In the embodiments provided in the present invention, it should be understood that the disclosed apparatus, device and method can be implemented in other ways. For example, the above-described apparatus embodiments are merely illustrative, and for example, the division of the modules is only one logical functional division, and other divisions may be realized in practice.
The modules described as separate parts may or may not be physically separate, and parts displayed as modules may or may not be physical units, may be located in one place, or may be distributed on a plurality of network units. Some or all of the modules may be selected according to actual needs to achieve the purpose of the solution of the present embodiment.
In addition, functional modules in the embodiments of the present invention may be integrated into one processing unit, or each unit may exist alone physically, or two or more units are integrated into one unit. The integrated unit can be realized in a form of hardware, or in a form of hardware plus a software functional module.
It will be evident to those skilled in the art that the invention is not limited to the details of the foregoing illustrative embodiments, and that the present invention may be embodied in other specific forms without departing from the spirit or essential attributes thereof.
The present embodiments are therefore to be considered in all respects as illustrative and not restrictive, the scope of the invention being indicated by the appended claims rather than by the foregoing description, and all changes which come within the meaning and range of equivalency of the claims are therefore intended to be embraced therein. Any reference signs in the claims shall not be construed as limiting the claim concerned.

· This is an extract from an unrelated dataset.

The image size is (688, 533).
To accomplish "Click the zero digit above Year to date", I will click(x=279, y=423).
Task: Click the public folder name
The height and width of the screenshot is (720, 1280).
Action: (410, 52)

The embodiment of the application can acquire and process related data based on an artificial intelligence technology. Among them, artificial Intelligence (AI) is a theory, method, technique and application system that simulates, extends and expands human Intelligence using a digital computer or a machine controlled by a digital computer, senses the environment, acquires knowledge and uses the knowledge to obtain the best result.

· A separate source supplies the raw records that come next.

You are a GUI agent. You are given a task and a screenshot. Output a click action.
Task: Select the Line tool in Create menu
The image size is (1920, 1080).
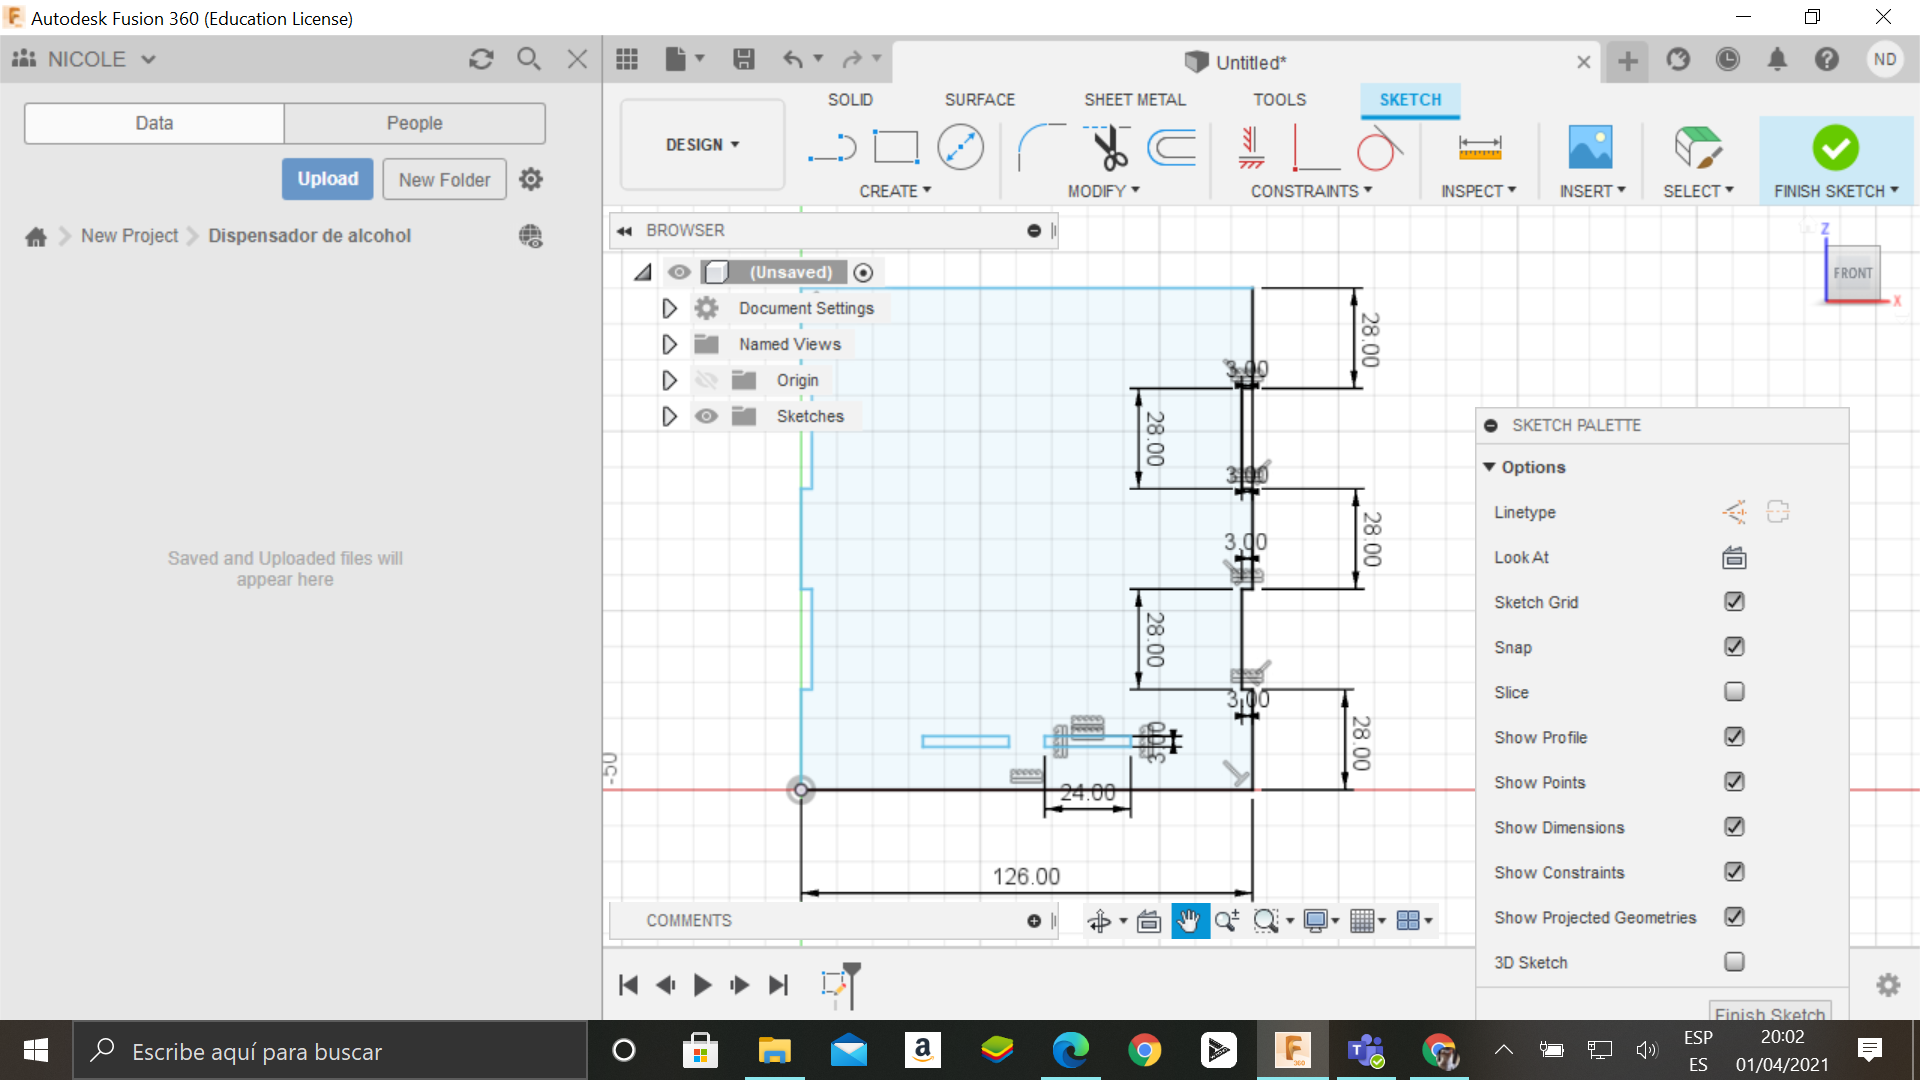tap(831, 146)
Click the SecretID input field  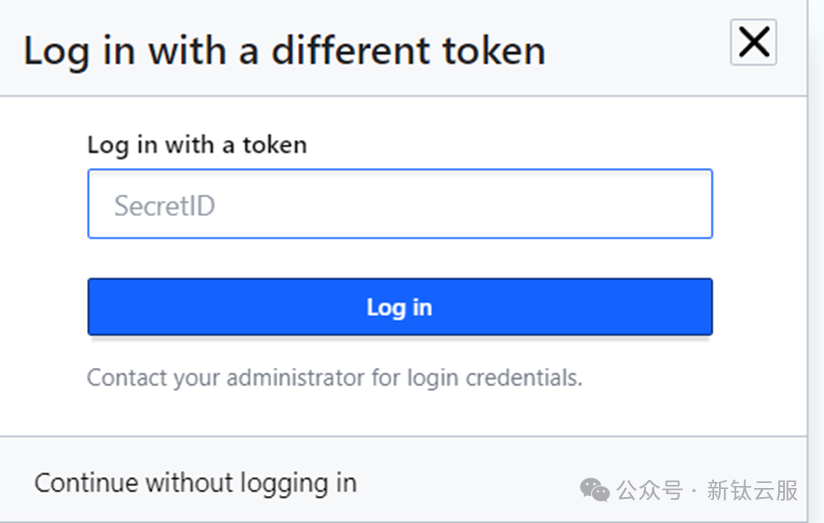pyautogui.click(x=400, y=204)
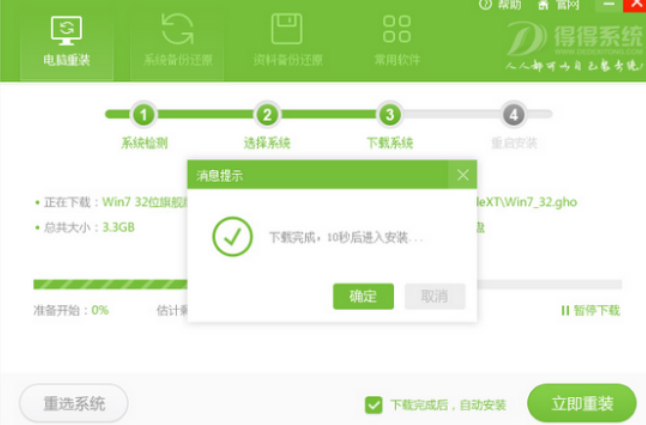Toggle 下载完成后自动安装 checkbox

[374, 405]
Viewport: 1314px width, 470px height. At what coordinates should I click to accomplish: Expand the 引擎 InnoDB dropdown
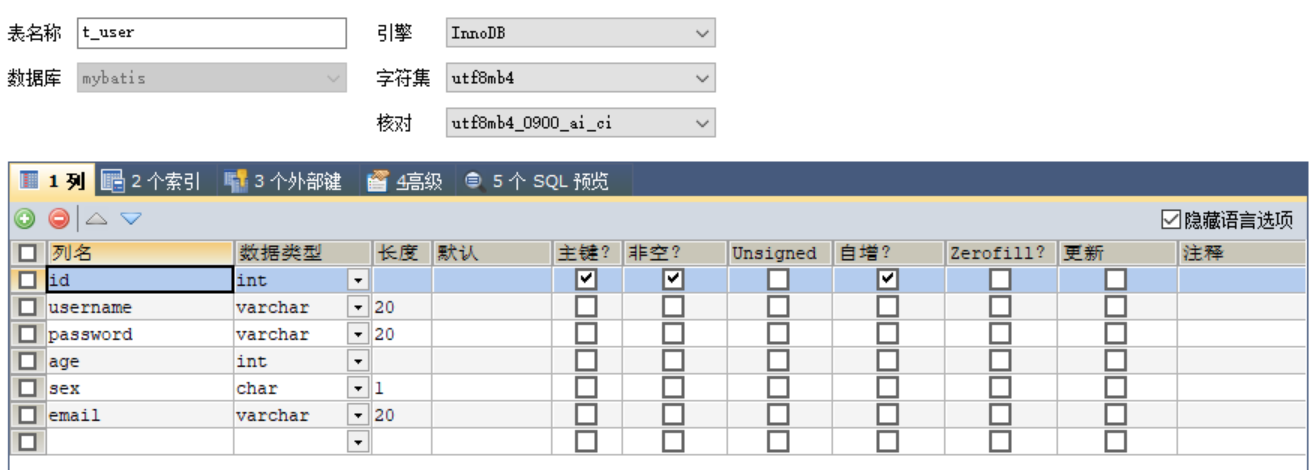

Furthermore, it is obvious that the word "comprising" does not exclude other elements or steps, and the singular does not exclude the plural. A plurality of units or means recited in the system claims may also be implemented by one unit or means in software or hardware. The terms first, second, etc. are used to denote names, but not any particular order.
Finally, it should be noted that the above embodiments are only for illustrating the technical solutions of the present invention and not for limiting, and although the present invention is described in detail with reference to the preferred embodiments, it should be understood by those skilled in the art that modifications or equivalent substitutions may be made on the technical solutions of the present invention without departing from the spirit and scope of the technical solutions of the present invention.